*** Given records ***
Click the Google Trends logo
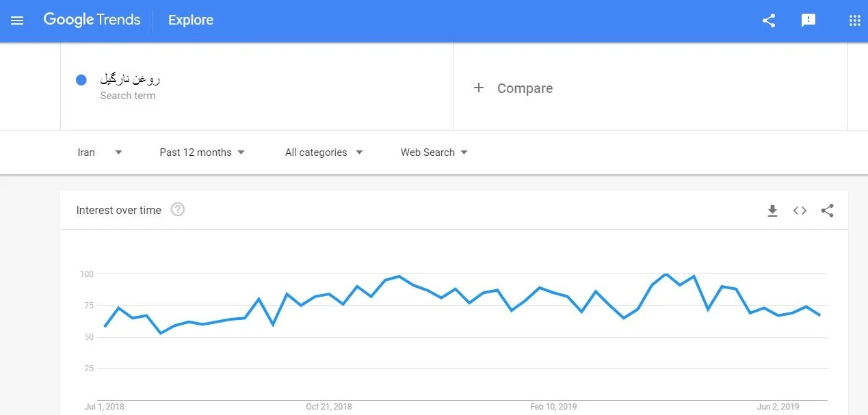Image resolution: width=868 pixels, height=415 pixels. tap(92, 20)
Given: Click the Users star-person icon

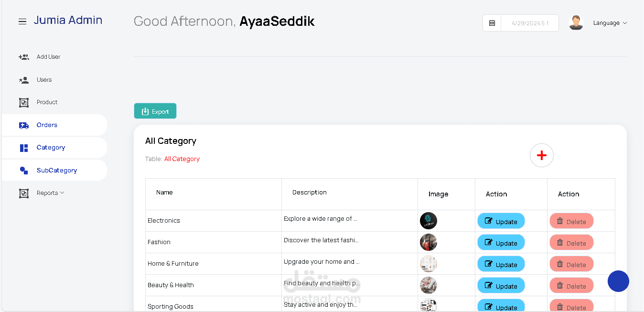Looking at the screenshot, I should (24, 80).
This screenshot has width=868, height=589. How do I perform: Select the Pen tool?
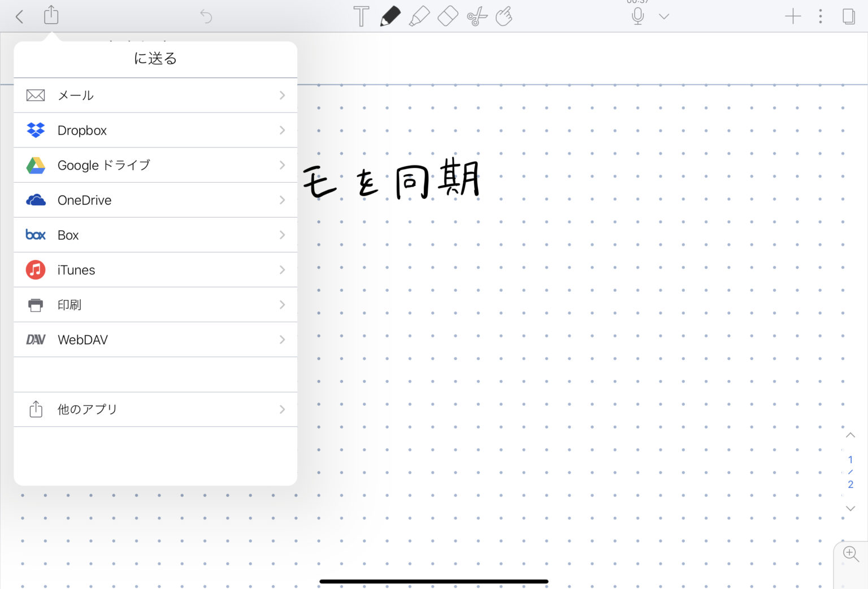pos(390,16)
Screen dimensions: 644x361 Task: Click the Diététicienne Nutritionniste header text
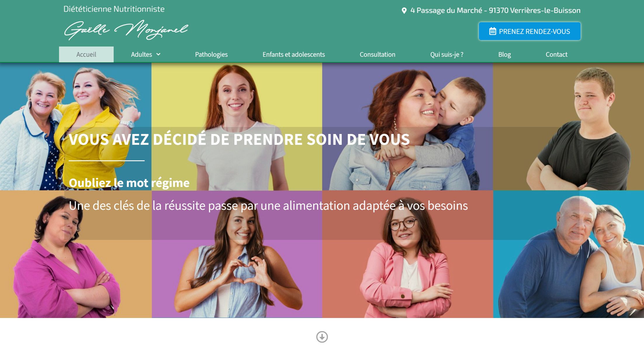(114, 9)
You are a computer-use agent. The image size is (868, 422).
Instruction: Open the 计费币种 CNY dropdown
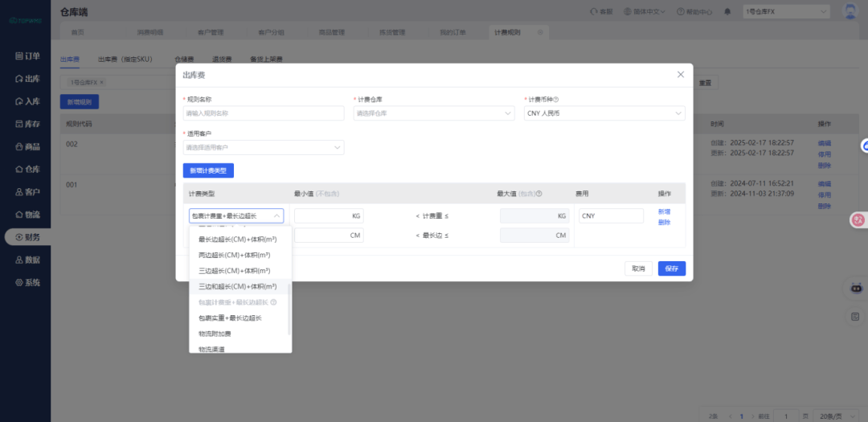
***
Omit the pictures; print the records above exactly.

Click the Google Trends logo
Image resolution: width=868 pixels, height=415 pixels. tap(92, 20)
Given: Click the Users star-person icon

Looking at the screenshot, I should (24, 80).
This screenshot has width=868, height=589. How do I perform: Select the Pen tool?
pos(390,16)
Screen dimensions: 644x361 Task: Click the Diététicienne Nutritionniste header text
(114, 9)
You are a computer-use agent. The image size is (868, 422).
Instruction: Open the 计费币种 CNY dropdown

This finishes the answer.